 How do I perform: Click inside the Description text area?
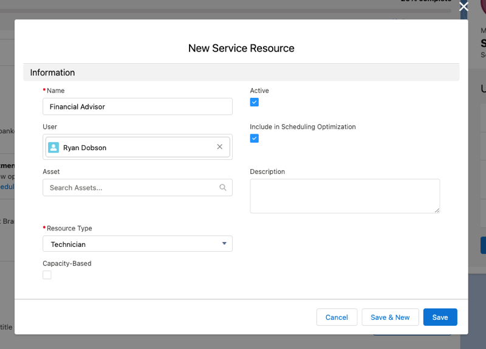344,196
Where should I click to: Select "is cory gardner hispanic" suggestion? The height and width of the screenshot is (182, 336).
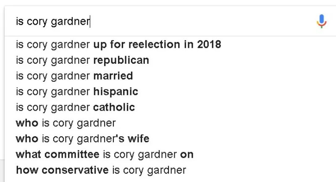click(x=77, y=91)
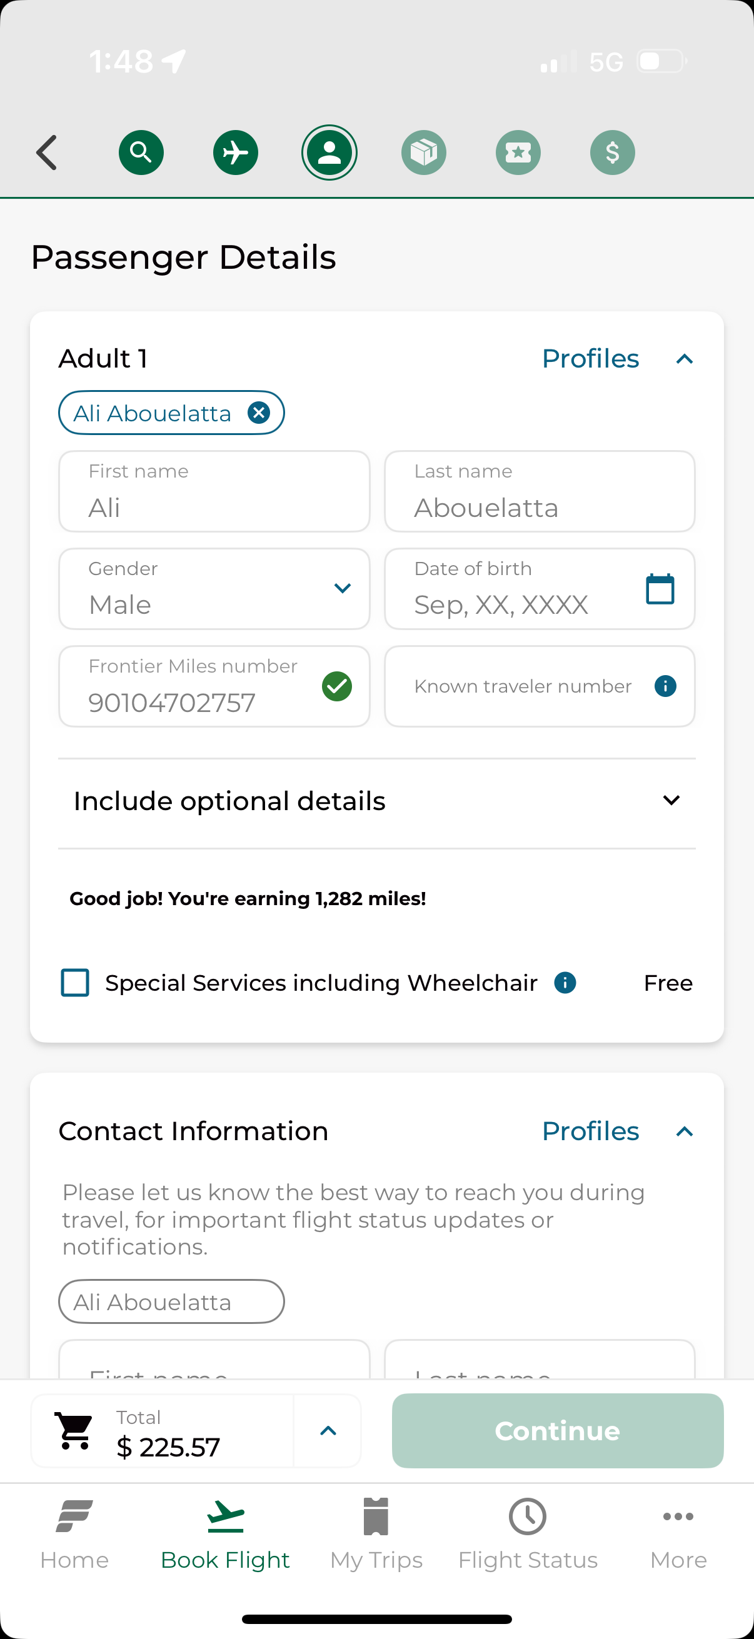Click Profiles next to Adult 1
The width and height of the screenshot is (754, 1639).
click(590, 358)
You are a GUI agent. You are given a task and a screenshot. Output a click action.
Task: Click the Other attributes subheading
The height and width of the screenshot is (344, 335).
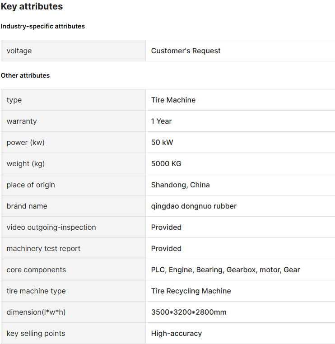25,75
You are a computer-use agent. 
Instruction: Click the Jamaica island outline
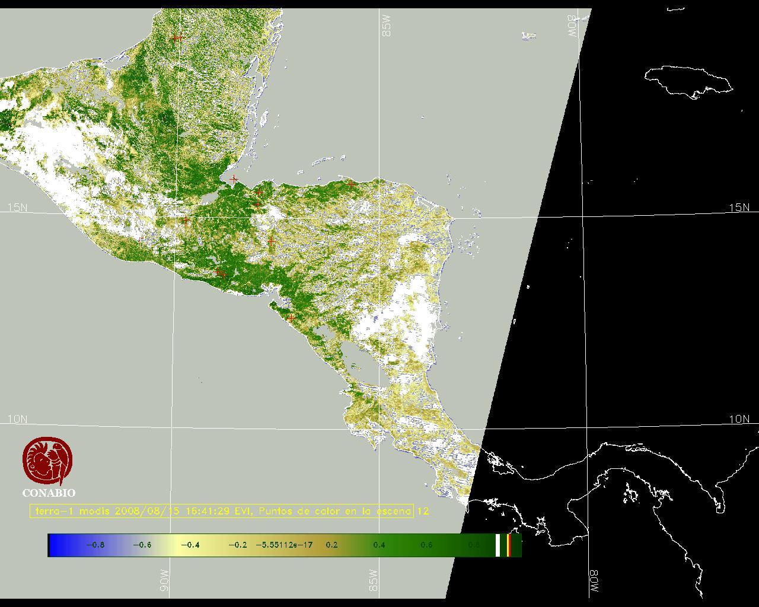tap(688, 81)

________________________________________

Print, exactly as written, the lines from the one containing "Where should I" to the end of the material, both ends included, and nothing else; no pictures.

Where should I click to: Select "is cory gardner hispanic" suggestion? The height and width of the screenshot is (182, 336).
click(x=77, y=91)
Click Profiles next to Adult 1
The width and height of the screenshot is (754, 1639).
click(590, 358)
You are a GUI agent. You are given a task and a screenshot. Output a click action.
Task: Click the Other attributes subheading
The height and width of the screenshot is (344, 335).
25,75
You are a computer-use agent. 
Instruction: Click the Jamaica island outline
tap(688, 81)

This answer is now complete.